╭─ Estratto della pagina

La liturgia battesimale antica, che ancora sopravvive in quella orientale, stabilisce le forme di questa morte-rinascita rituale, come testimoniano i Padri latini e, in particolar modo, sant’Ambrogio di Milano, che ricalca il ritmo trinitario dei Vangeli e dell’icona di Onufri32: «sei stato interrogato: Credi in Dio Padre onnipotente?. Hai risposto Credo, e ti sei immerso nell’acqua. Con ciò sei stato sepolto. Sei stato di nuovo interrogato: Credi in nostro Signore Gesù Cristo e nella sua Croce?. Hai Risposto Credo, e ti sei immerso nell’acqua. Con ciò sei stato sepolto con Cristo. Ma chi è stato sepolto con Cristo, con Cristo risorge. Sei stato interrogato una terza volta: Credi anche nello Spirito Santo?. Hai Risposto Credo, ti sei immerso per la terza volta, affinché questa triplice professione di fede cancellasse le numerose cadute del tuo passato»33.

╰─

» **Obiettivo dell'esercizio**
Per favore, indica quale Padre latino viene citato in particolar modo nell'estratto sulla liturgia battesimale. L'elenco proviene da un'altra fonte.

╭─ Estratto dei dati

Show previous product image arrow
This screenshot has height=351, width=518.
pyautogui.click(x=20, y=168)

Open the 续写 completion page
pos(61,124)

╰─
╭─ Estratto dei dati

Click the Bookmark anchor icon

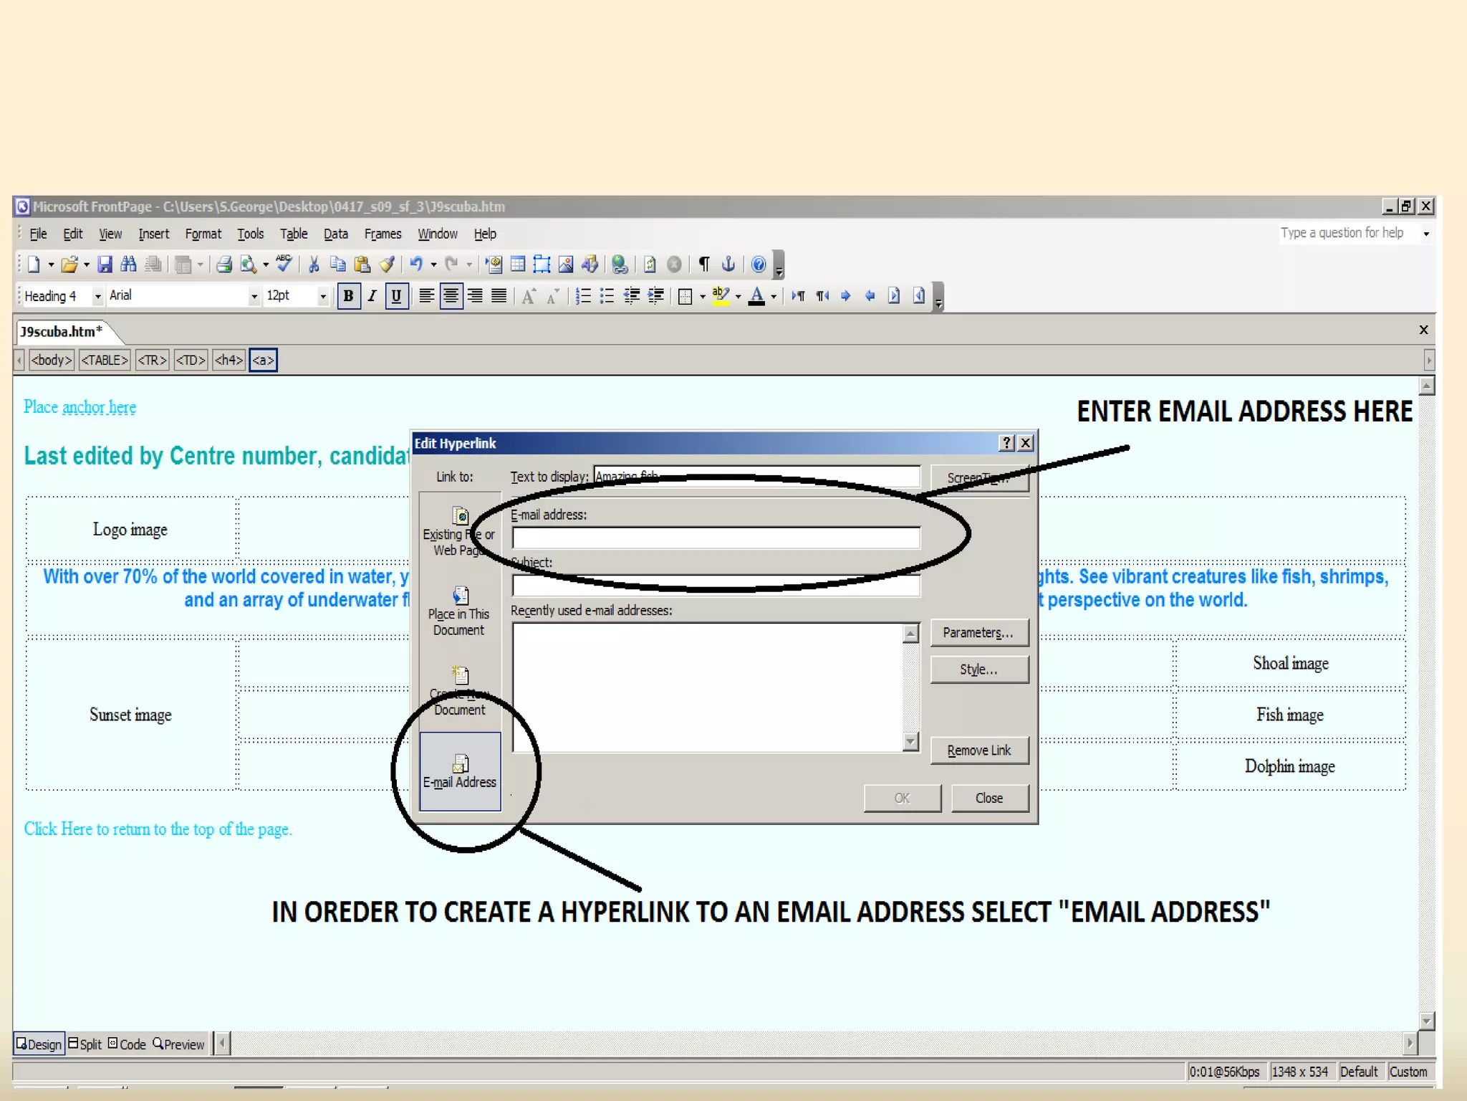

╰─

» **Risultato atteso**
Sant'Ambrogio di Milano.